• **EXERCISE DESCRIPTION**
Keeping every character in place, output all the data.

• **PROVIDED ENTRIES**
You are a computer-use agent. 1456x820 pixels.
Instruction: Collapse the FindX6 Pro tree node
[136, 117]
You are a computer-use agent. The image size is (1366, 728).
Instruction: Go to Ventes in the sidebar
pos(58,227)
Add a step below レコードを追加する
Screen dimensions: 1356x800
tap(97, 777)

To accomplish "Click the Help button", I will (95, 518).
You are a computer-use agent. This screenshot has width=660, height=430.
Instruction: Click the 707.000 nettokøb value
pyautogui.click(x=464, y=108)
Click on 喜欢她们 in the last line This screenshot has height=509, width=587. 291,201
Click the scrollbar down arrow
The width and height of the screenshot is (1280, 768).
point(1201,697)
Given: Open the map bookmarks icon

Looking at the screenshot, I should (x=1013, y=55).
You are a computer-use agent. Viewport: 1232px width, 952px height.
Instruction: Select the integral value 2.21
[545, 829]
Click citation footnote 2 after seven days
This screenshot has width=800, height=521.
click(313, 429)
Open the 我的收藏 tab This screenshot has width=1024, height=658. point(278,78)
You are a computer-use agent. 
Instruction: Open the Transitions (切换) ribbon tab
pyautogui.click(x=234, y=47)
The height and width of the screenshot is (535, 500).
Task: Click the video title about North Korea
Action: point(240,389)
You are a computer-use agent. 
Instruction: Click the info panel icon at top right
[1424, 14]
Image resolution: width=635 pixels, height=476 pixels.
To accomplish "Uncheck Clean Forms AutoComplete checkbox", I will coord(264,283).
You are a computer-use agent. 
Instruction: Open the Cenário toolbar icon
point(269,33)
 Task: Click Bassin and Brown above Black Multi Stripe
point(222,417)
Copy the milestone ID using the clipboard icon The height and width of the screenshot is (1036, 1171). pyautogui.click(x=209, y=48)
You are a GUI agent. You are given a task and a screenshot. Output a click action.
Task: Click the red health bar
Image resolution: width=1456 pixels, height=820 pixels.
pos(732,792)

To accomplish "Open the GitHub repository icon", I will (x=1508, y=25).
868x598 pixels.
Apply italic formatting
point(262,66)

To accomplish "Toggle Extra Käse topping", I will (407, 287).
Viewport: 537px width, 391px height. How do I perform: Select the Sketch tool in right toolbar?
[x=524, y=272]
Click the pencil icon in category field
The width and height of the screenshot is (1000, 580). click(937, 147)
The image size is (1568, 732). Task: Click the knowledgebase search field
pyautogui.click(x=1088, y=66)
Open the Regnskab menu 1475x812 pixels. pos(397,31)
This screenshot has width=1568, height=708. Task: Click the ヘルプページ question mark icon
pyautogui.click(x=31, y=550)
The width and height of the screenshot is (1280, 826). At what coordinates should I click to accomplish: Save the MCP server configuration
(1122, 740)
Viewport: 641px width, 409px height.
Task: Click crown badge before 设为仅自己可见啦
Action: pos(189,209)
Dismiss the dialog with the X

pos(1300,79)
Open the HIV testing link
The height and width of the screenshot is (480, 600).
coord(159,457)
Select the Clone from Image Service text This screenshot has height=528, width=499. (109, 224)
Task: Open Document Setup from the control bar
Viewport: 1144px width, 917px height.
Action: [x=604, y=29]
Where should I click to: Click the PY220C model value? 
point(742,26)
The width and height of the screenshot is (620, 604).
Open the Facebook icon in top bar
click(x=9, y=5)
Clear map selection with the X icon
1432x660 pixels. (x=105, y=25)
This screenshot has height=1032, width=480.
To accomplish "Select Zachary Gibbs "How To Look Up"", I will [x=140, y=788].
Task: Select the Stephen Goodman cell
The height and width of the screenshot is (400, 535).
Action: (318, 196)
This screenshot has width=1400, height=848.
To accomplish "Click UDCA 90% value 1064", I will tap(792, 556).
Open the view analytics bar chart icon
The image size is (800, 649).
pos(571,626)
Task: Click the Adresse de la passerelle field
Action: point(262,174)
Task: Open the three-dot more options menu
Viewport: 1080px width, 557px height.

• **RESPONSE TO THE TASK**
You are a computer-use agent. 1456x820 pixels.
Instruction: Collapse the FindX6 Pro tree node
[136, 117]
You are a computer-use agent. The image size is (1366, 728).
Instruction: Go to Ventes in the sidebar
pos(58,227)
Add a step below レコードを追加する
Screen dimensions: 1356x800
tap(97, 777)

To accomplish "Click the Help button", I will (95, 518).
You are a computer-use agent. This screenshot has width=660, height=430.
Instruction: Click the 707.000 nettokøb value
pyautogui.click(x=464, y=108)
Click on 喜欢她们 in the last line This screenshot has height=509, width=587. 291,201
Click the scrollbar down arrow
The width and height of the screenshot is (1280, 768).
point(1201,697)
Given: Open the map bookmarks icon

Looking at the screenshot, I should (x=1013, y=55).
You are a computer-use agent. Viewport: 1232px width, 952px height.
Instruction: Select the integral value 2.21
[545, 829]
Click citation footnote 2 after seven days
This screenshot has width=800, height=521.
click(313, 429)
Open the 我的收藏 tab This screenshot has width=1024, height=658. point(278,78)
You are a computer-use agent. 
Instruction: Open the Transitions (切换) ribbon tab
pyautogui.click(x=234, y=47)
The height and width of the screenshot is (535, 500).
Task: Click the video title about North Korea
Action: point(240,389)
You are a computer-use agent. 
Instruction: Click the info panel icon at top right
[1424, 14]
Image resolution: width=635 pixels, height=476 pixels.
To accomplish "Uncheck Clean Forms AutoComplete checkbox", I will coord(264,283).
You are a computer-use agent. 
Instruction: Open the Cenário toolbar icon
point(269,33)
 Task: Click Bassin and Brown above Black Multi Stripe
point(222,417)
Copy the milestone ID using the clipboard icon The height and width of the screenshot is (1036, 1171). pyautogui.click(x=209, y=48)
You are a GUI agent. You are given a task and a screenshot. Output a click action.
Task: Click the red health bar
Image resolution: width=1456 pixels, height=820 pixels.
pos(732,792)

To accomplish "Open the GitHub repository icon", I will (x=1508, y=25).
868x598 pixels.
Apply italic formatting
point(262,66)

To accomplish "Toggle Extra Käse topping", I will (407, 287).
Viewport: 537px width, 391px height. How do I perform: Select the Sketch tool in right toolbar?
[x=524, y=272]
Click the pencil icon in category field
The width and height of the screenshot is (1000, 580). click(937, 147)
The image size is (1568, 732). Task: Click the knowledgebase search field
pyautogui.click(x=1088, y=66)
Open the Regnskab menu 1475x812 pixels. pos(397,31)
This screenshot has width=1568, height=708. Task: Click the ヘルプページ question mark icon
pyautogui.click(x=31, y=550)
The width and height of the screenshot is (1280, 826). At what coordinates should I click to accomplish: Save the MCP server configuration
(1122, 740)
Viewport: 641px width, 409px height.
Task: Click crown badge before 设为仅自己可见啦
Action: pos(189,209)
Dismiss the dialog with the X

pos(1300,79)
Open the HIV testing link
The height and width of the screenshot is (480, 600).
coord(159,457)
Select the Clone from Image Service text This screenshot has height=528, width=499. (109, 224)
Task: Open Document Setup from the control bar
Viewport: 1144px width, 917px height.
Action: [x=604, y=29]
Where should I click to: Click the PY220C model value? 
point(742,26)
The width and height of the screenshot is (620, 604).
Open the Facebook icon in top bar
click(x=9, y=5)
Clear map selection with the X icon
1432x660 pixels. (x=105, y=25)
This screenshot has height=1032, width=480.
To accomplish "Select Zachary Gibbs "How To Look Up"", I will [x=140, y=788].
Task: Select the Stephen Goodman cell
The height and width of the screenshot is (400, 535).
Action: (318, 196)
This screenshot has width=1400, height=848.
To accomplish "Click UDCA 90% value 1064", I will tap(792, 556).
Open the view analytics bar chart icon
The image size is (800, 649).
pos(571,626)
Task: Click the Adresse de la passerelle field
Action: point(262,174)
Task: Open the three-dot more options menu
Viewport: 1080px width, 557px height.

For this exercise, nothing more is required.